YOUR TASK »
Look for the word "access" in the records, and copy each line where it appears.

RECORDS FOR THIS TASK »
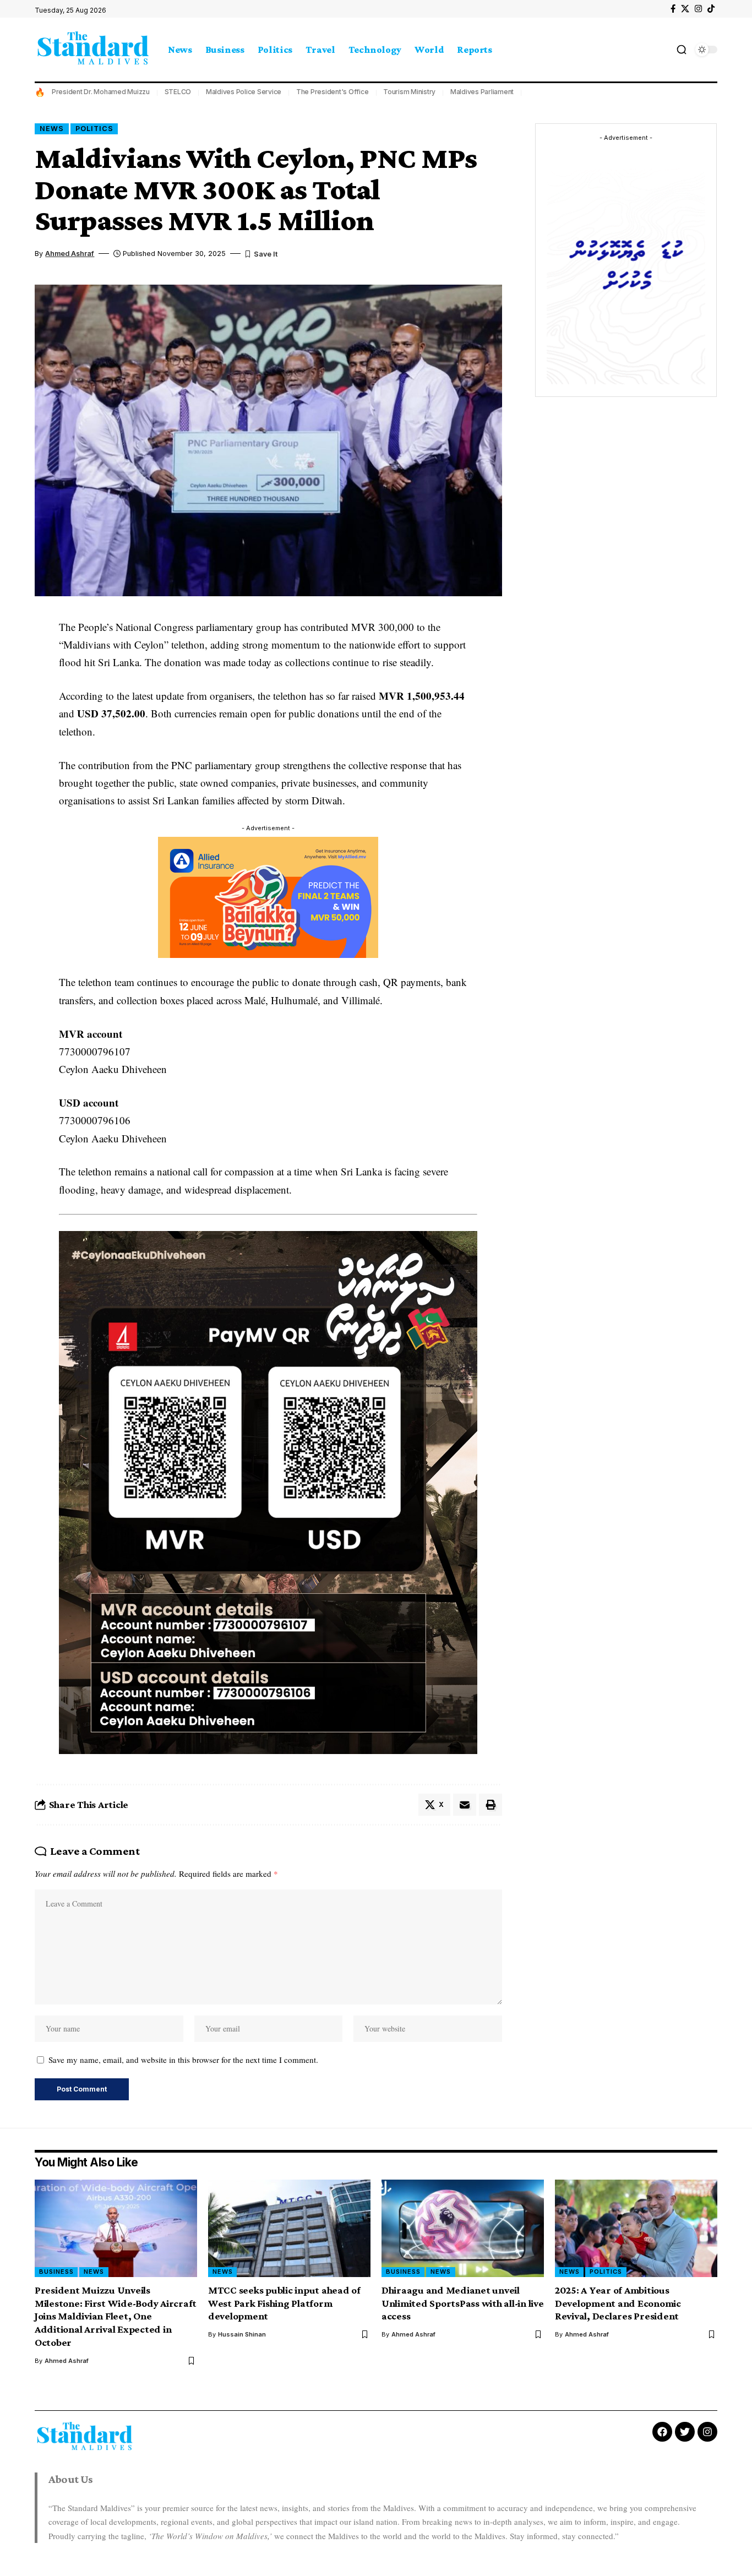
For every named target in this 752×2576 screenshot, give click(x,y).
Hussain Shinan (242, 2334)
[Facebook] (673, 9)
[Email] (464, 1805)
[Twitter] (685, 2432)
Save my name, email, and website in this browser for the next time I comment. (183, 2059)
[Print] (490, 1805)
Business (56, 2271)
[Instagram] (698, 9)
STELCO (178, 92)
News (52, 128)
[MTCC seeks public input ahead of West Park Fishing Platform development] (289, 2228)
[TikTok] (711, 9)
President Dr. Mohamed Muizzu (101, 92)
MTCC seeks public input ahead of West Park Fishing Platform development (284, 2303)
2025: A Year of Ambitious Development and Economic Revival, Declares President (618, 2303)
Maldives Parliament (482, 92)
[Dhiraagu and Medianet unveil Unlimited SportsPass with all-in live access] (463, 2228)
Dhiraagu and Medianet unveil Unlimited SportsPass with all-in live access (463, 2303)
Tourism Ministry (409, 92)
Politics (94, 128)
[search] (681, 49)
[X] (685, 9)
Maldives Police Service (243, 92)
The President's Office (332, 92)
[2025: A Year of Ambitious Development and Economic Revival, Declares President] (636, 2228)
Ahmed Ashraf (69, 253)
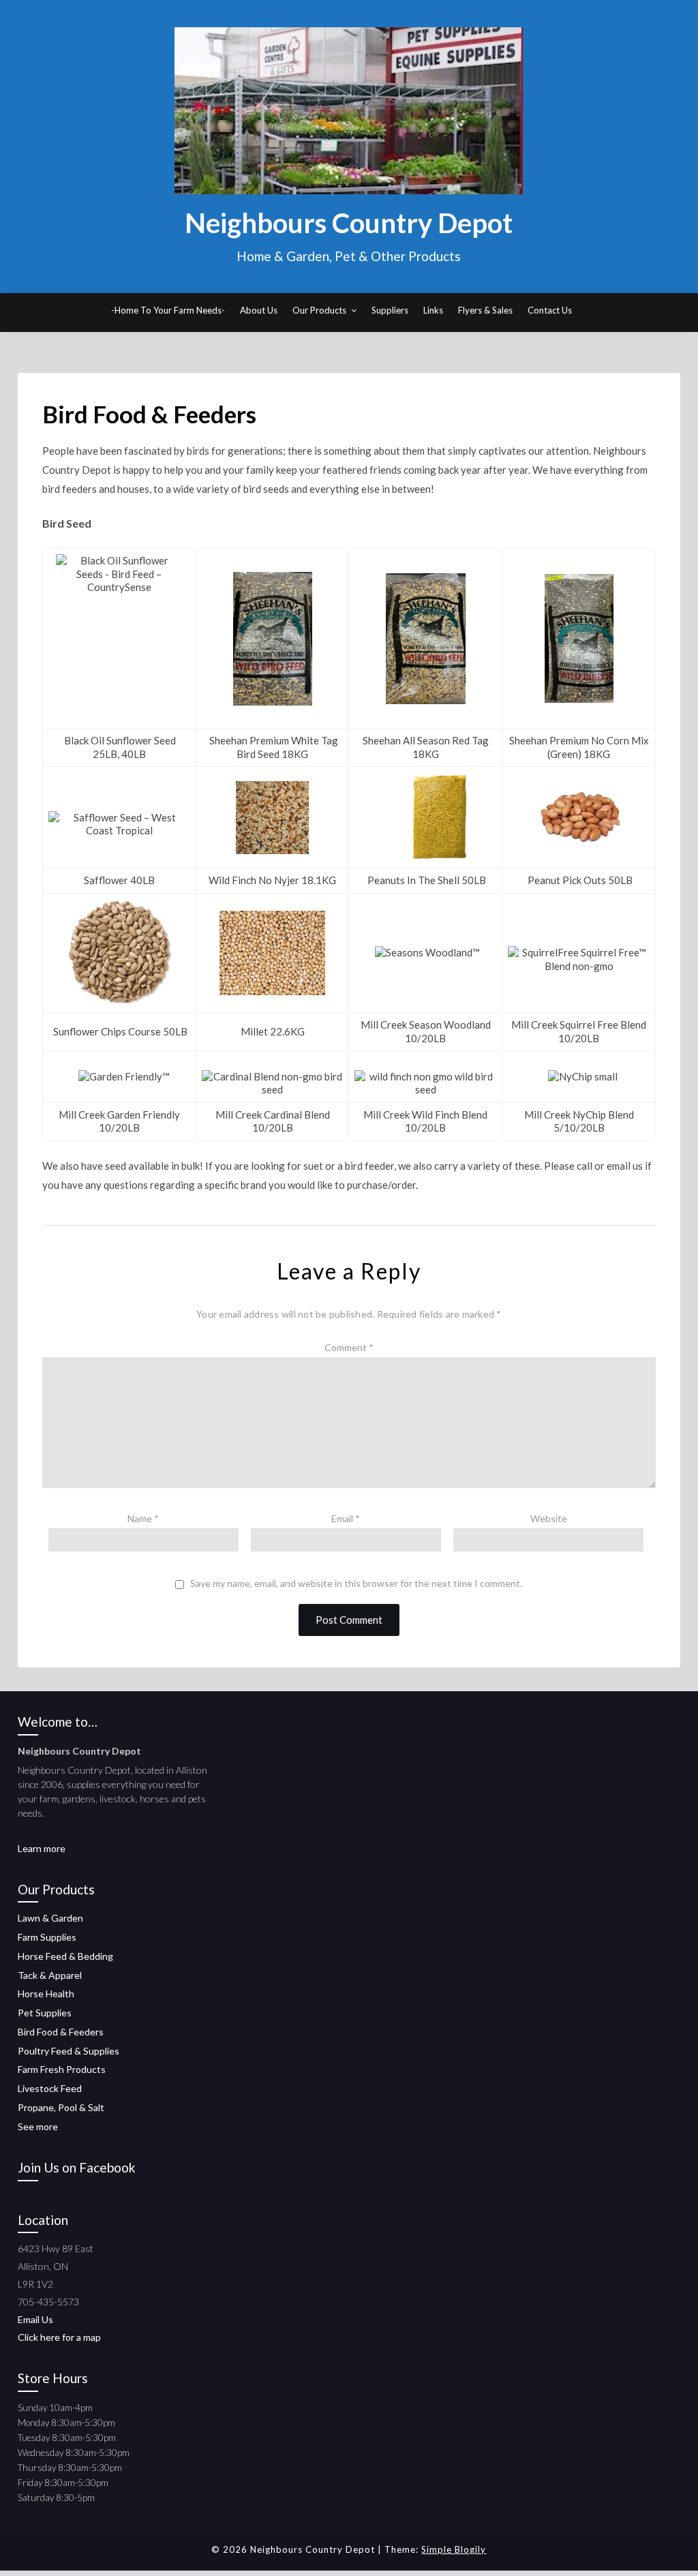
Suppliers (389, 310)
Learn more (41, 1848)
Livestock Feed (50, 2088)
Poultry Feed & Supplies (68, 2051)
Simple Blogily (453, 2549)
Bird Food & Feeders (61, 2031)
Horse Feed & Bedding (65, 1956)
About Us (258, 310)
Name (143, 1518)
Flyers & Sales (485, 310)
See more (38, 2126)
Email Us (35, 2319)
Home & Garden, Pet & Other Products (349, 256)
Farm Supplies (47, 1937)
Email (345, 1518)
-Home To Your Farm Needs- (168, 310)
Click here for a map (59, 2337)
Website (548, 1518)
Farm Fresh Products (62, 2069)
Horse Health (46, 1993)
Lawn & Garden (50, 1918)
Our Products (319, 310)
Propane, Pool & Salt (61, 2107)
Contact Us (550, 310)
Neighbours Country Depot (349, 223)
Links (433, 310)
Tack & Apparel (50, 1975)
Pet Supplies (45, 2012)
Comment (349, 1347)
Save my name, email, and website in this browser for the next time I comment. (356, 1583)
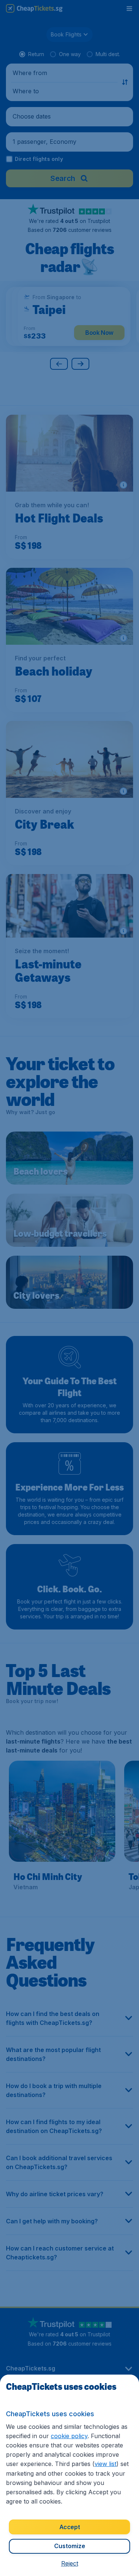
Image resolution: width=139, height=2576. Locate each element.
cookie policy (69, 2436)
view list (105, 2463)
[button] (69, 2563)
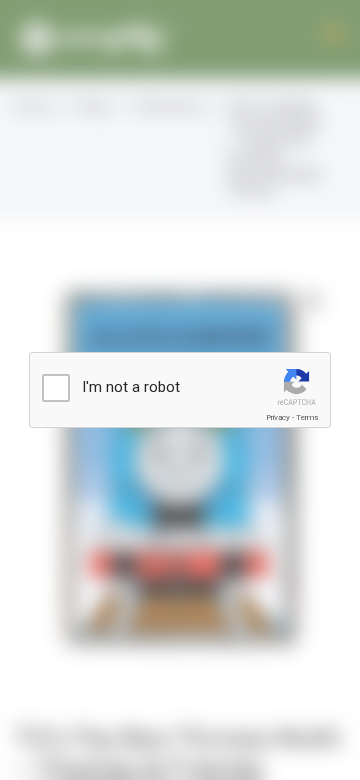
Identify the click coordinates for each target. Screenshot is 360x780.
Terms (307, 417)
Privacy (278, 417)
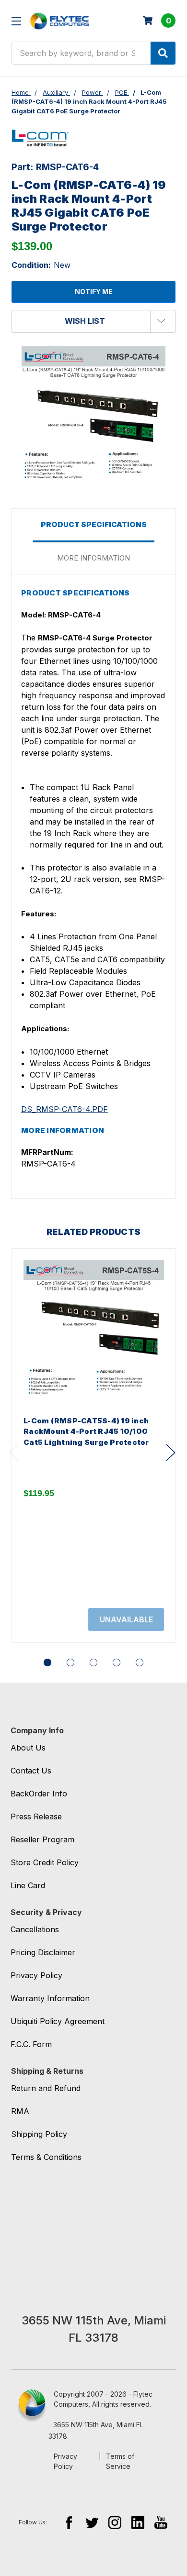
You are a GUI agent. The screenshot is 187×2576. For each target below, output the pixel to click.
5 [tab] (139, 1662)
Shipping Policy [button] (39, 2134)
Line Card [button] (28, 1885)
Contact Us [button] (31, 1770)
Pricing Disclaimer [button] (43, 1952)
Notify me (94, 291)
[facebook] (68, 2522)
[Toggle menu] (16, 21)
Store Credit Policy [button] (45, 1862)
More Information (93, 557)
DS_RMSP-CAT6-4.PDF (64, 1109)
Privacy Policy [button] (36, 1975)
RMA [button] (20, 2111)
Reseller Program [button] (42, 1839)
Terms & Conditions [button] (46, 2157)
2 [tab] (70, 1662)
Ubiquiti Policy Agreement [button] (58, 2021)
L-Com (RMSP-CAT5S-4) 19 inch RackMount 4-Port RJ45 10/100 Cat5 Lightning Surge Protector (86, 1431)
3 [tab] (93, 1662)
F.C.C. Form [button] (31, 2044)
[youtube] (160, 2522)
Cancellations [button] (35, 1929)
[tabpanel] (93, 1445)
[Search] (163, 53)
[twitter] (91, 2522)
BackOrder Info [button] (39, 1793)
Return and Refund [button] (46, 2088)
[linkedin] (137, 2522)
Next (170, 1452)
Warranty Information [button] (50, 1998)
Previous (13, 1452)
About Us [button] (28, 1747)
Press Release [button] (36, 1816)
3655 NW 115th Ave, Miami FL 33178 (95, 2430)
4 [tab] (116, 1662)
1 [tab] (47, 1662)
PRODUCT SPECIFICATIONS (94, 524)
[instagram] (114, 2522)
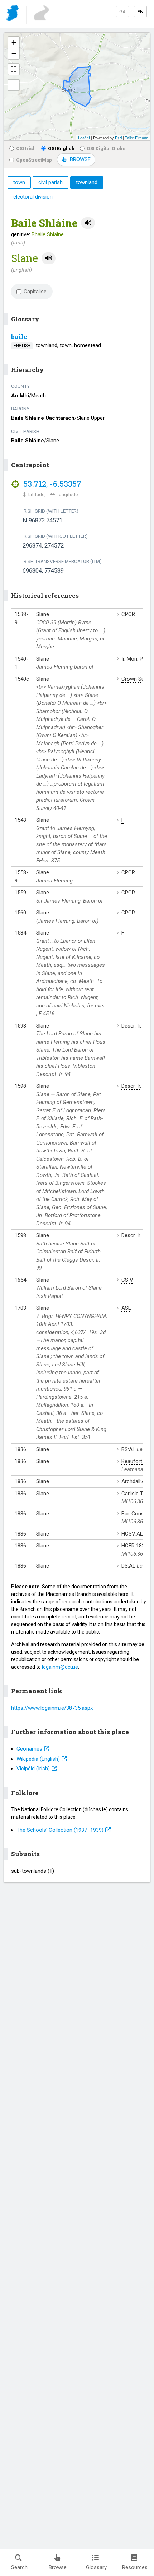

ANSWER TO THE PROBLEM »
[Dhiraagu and Medianet unveil Unlimited SportsPass with all-in live access] (463, 2228)
Dhiraagu and Medianet unveil Unlimited SportsPass with all-in live access (463, 2303)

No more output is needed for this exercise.